In 2018, a drawing of Russian President Putin was released by the Wall Street Journal. In this image, President Putin was depicted wearing Mongolian-style garb and armor. Behind him rides a faceless Mongol horde. A caption in bold characters read: “RUSSIA RETURNS TO ITS ASIAN PAST”. What may appear to be an innocent political cartoon is actually connected to very deep anti-Asian roots.
The use of Asian caricatures, mixed with the “yellow peril” myth, or the idea of Asian peoples posing some sort of existential threat to the Western world, has been used as a dehumanization tactic by the West for many centuries. Due to the historically poor relationship between Western Europe and Russia, Western intellectuals have often disassociated Russia from Europe and portrayed Russia as an Asian country. This dehumanization tactic is often used to manufacture anti-Russian sentiment and justify military or political action.
In 1549, an Austrian noble named Sigismund von Herberstein visited Russia (Moscowvy at the time) and thoroughly described the political and cultural layout of Russia as non-European. Herberstein noted that the state organization — the concentration of power of the state, the submission of the religion to state authority, the clothing, and the military customs — were more Mongol or Chinese than European. When Herberstein placed Muscovy on the map, he located it — culturally as well as geographically — in Asia. This early Western record of Russia would have serious implications on the Western worldview toward the East for centuries to come.
The French leader Napoleon, who led a multinational coalition to invade Russia in 1812, was famously quoted as, “Scratch a Russian and you will find a Tartar” (Historically, the term Tatars was applied to anyone originating from the vast Northern and Central Asian landmass then known as Tartary). Another 19th-century Frenchman during this time, Astolphe-Louis-Léonor, Marquis de Custine stated that the Russian civilization was not European.
In 1839, the book “Russia in 1839” was published in France, written by a Marquis de Custine. In this book, Custine describes Russians as:
“semi-savages, Tartars, outwardly elegant parvenus, civilized bears.”
“ …the Russians are not yet civilized. They are enrolled and drilled Tartars, nothing more”

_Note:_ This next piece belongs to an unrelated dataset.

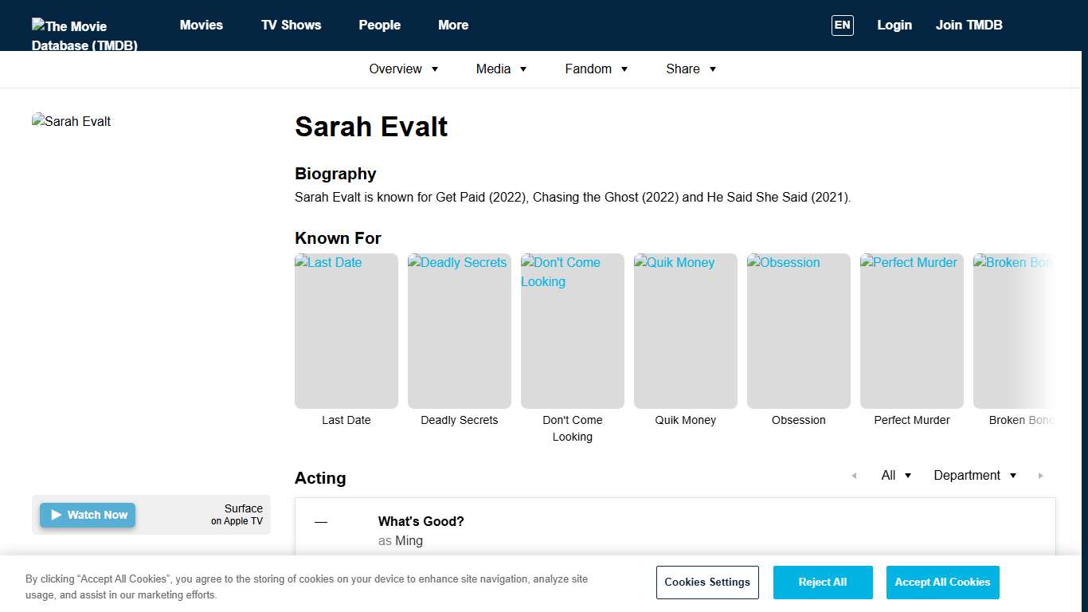The height and width of the screenshot is (612, 1088).
Task: Switch to the TV Shows section
Action: [291, 25]
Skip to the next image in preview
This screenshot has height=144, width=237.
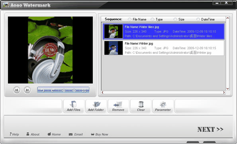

“[They] are disguised Chinese. . . . If they dared to brave the reproach of barbarism as the true Chinese do, access to Petersburg would be as difficult to us as is the access to Peking” (Gross)
It also is widely known that during the Second World War, Nazi intellectuals often referred to Russia as a subhuman “Asiatic Horde” due to be exterminated. Nazi propaganda and Nazi leaders repeatedly labeled the Soviet Union as an “Asiatic threat” and often equated the Russians with the Mongols. In 1942, Adolf Hitler spoke with Anton Mussert and stated that the “Asiatic waves were threatening to overrun Europe and exterminate the higher races” — Asiatic waves meaning the Russians. The Nazis devised “Generalplan Ost” as their ultimate goal: the vast ethnic cleansing and enslavement of the multiple races living in the Russian landmass.
This same prejudiced anti-Asian, anti-Russian sentiment was also prevalent among the American leadership. U.S. General George Patton wrote in his personal diary:
“The difficulty in understanding the Russian is that we do not take cognizance of the fact that he is not a European but an Asiatic and therefore thinks deviously. We can no more understand a Russian than a Chinaman or a Japanese and, from what I have seen of them, I have no desire to understand them except to ascertain how much lead or iron it takes to kill them. In addition to his other amiable characteristics, the Russian has no regard for human life and is an all-out son of a bitch, a barbarian, and a chronic drunk.”
In April 2022, Florence Gaub, the Deputy Director of the European Union Institute for Security Studies openly posted a social media post in which she declared that “Russians may look European, but they’re not European”.
So it is clear that the caricature of Russia playing the role of the “Asiatic horde” is profoundly embedded in the worldview of Westerners and carries on to this day.
This history clearly demonstrates that the West has never accepted “barbaric” and “Asiatic” Russia as part of the family of so-called “civilized nations”. If this is the case, then Russians have no need to even bother to pursue a path of reconciliation with the West. The arrogant and bigoted West has made its choice to snub the Russian civilization — as a result, Russia must look at and embrace the East.
Historically, Russia’s relationship with the East has been much more positive. Neither China nor India has ever forcibly imposed its values, political systems, or culture onto the Russians. Rather, most Asian intellectuals, like Sun Yat Sen, Ghandi, and Nerhu have always treated Russia with a strange mix of understanding, awe, curiosity, and respect. The conclusion is clear — that is Russia must break from the West and fully join the East, and make contributions to turning the next century, the Asian century.